:: What to work on ::
Reproduce the following rows verbatim, keeping every line unchanged.

Element lookup rows:
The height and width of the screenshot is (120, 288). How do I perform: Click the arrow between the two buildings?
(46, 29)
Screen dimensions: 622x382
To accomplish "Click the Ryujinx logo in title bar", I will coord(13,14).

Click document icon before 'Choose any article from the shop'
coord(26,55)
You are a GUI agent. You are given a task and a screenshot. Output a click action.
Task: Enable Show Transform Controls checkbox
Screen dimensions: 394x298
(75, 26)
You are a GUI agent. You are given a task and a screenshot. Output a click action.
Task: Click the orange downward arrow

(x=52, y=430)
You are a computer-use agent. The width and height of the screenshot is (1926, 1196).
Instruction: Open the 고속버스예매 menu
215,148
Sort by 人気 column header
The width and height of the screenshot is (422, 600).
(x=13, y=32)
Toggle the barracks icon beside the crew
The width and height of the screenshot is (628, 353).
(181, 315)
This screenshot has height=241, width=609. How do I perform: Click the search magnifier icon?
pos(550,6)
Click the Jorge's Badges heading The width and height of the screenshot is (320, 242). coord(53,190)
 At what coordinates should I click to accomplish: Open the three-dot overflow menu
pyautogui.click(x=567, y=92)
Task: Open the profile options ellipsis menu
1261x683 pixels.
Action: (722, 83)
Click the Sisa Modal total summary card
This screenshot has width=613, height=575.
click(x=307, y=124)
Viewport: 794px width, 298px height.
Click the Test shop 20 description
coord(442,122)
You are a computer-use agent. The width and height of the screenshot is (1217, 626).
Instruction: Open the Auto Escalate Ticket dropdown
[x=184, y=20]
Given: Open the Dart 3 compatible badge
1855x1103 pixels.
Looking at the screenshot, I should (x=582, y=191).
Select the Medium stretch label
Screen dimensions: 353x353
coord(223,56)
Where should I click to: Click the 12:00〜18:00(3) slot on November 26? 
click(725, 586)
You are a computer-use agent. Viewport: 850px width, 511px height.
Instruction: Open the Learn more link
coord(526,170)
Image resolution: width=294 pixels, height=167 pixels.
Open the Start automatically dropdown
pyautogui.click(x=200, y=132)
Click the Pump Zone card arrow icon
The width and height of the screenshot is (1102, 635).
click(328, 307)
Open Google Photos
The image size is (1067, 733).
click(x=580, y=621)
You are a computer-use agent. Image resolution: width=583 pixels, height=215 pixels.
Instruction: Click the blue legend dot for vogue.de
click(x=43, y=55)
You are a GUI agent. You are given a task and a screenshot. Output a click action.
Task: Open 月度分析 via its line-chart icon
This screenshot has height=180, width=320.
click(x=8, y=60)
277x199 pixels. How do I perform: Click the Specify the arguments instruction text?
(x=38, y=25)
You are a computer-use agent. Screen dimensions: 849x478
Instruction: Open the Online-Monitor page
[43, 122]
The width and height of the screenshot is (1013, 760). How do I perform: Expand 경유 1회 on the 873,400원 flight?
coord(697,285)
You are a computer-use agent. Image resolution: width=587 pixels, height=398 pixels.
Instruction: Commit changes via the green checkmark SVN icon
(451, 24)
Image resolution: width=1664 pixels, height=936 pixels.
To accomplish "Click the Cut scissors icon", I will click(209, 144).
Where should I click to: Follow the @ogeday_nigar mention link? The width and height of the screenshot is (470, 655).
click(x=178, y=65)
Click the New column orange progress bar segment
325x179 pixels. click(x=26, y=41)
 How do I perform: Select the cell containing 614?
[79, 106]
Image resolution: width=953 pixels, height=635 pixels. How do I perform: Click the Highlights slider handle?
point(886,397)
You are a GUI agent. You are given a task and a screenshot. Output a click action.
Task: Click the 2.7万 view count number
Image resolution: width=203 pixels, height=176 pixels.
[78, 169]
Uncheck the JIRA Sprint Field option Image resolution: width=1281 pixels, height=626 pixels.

:: Completed task ::
The height and width of the screenshot is (120, 288). How do I perform: Click the arrow between the two buildings?
(46, 29)
Screen dimensions: 622x382
To accomplish "Click the Ryujinx logo in title bar", I will coord(13,14).

Click document icon before 'Choose any article from the shop'
coord(26,55)
You are a GUI agent. You are given a task and a screenshot. Output a click action.
Task: Enable Show Transform Controls checkbox
Screen dimensions: 394x298
(75, 26)
You are a GUI agent. You are given a task and a screenshot. Output a click action.
Task: Click the orange downward arrow

(x=52, y=430)
You are a computer-use agent. The width and height of the screenshot is (1926, 1196).
Instruction: Open the 고속버스예매 menu
215,148
Sort by 人気 column header
The width and height of the screenshot is (422, 600).
(x=13, y=32)
Toggle the barracks icon beside the crew
The width and height of the screenshot is (628, 353).
(181, 315)
This screenshot has height=241, width=609. How do I perform: Click the search magnifier icon?
pos(550,6)
Click the Jorge's Badges heading The width and height of the screenshot is (320, 242). coord(53,190)
 At what coordinates should I click to accomplish: Open the three-dot overflow menu
pyautogui.click(x=567, y=92)
Task: Open the profile options ellipsis menu
1261x683 pixels.
Action: (722, 83)
Click the Sisa Modal total summary card
This screenshot has width=613, height=575.
click(x=307, y=124)
Viewport: 794px width, 298px height.
Click the Test shop 20 description
coord(442,122)
You are a computer-use agent. The width and height of the screenshot is (1217, 626).
Instruction: Open the Auto Escalate Ticket dropdown
[x=184, y=20]
Given: Open the Dart 3 compatible badge
1855x1103 pixels.
Looking at the screenshot, I should (x=582, y=191).
Select the Medium stretch label
Screen dimensions: 353x353
coord(223,56)
Where should I click to: Click the 12:00〜18:00(3) slot on November 26? 
click(725, 586)
You are a computer-use agent. Viewport: 850px width, 511px height.
Instruction: Open the Learn more link
coord(526,170)
Image resolution: width=294 pixels, height=167 pixels.
Open the Start automatically dropdown
pyautogui.click(x=200, y=132)
Click the Pump Zone card arrow icon
The width and height of the screenshot is (1102, 635).
click(328, 307)
Open Google Photos
The image size is (1067, 733).
click(x=580, y=621)
You are a computer-use agent. Image resolution: width=583 pixels, height=215 pixels.
Instruction: Click the blue legend dot for vogue.de
click(x=43, y=55)
You are a GUI agent. You are given a task and a screenshot. Output a click action.
Task: Open 月度分析 via its line-chart icon
This screenshot has height=180, width=320.
click(x=8, y=60)
277x199 pixels. How do I perform: Click the Specify the arguments instruction text?
(x=38, y=25)
You are a computer-use agent. Screen dimensions: 849x478
Instruction: Open the Online-Monitor page
[43, 122]
The width and height of the screenshot is (1013, 760). How do I perform: Expand 경유 1회 on the 873,400원 flight?
coord(697,285)
You are a computer-use agent. Image resolution: width=587 pixels, height=398 pixels.
Instruction: Commit changes via the green checkmark SVN icon
(451, 24)
Image resolution: width=1664 pixels, height=936 pixels.
To accomplish "Click the Cut scissors icon", I will click(209, 144).
Where should I click to: Follow the @ogeday_nigar mention link? The width and height of the screenshot is (470, 655).
click(x=178, y=65)
Click the New column orange progress bar segment
325x179 pixels. click(x=26, y=41)
 How do I perform: Select the cell containing 614?
[79, 106]
Image resolution: width=953 pixels, height=635 pixels. How do I perform: Click the Highlights slider handle?
point(886,397)
You are a GUI agent. You are given a task and a screenshot. Output a click action.
Task: Click the 2.7万 view count number
Image resolution: width=203 pixels, height=176 pixels.
[78, 169]
Uncheck the JIRA Sprint Field option Image resolution: width=1281 pixels, height=626 pixels.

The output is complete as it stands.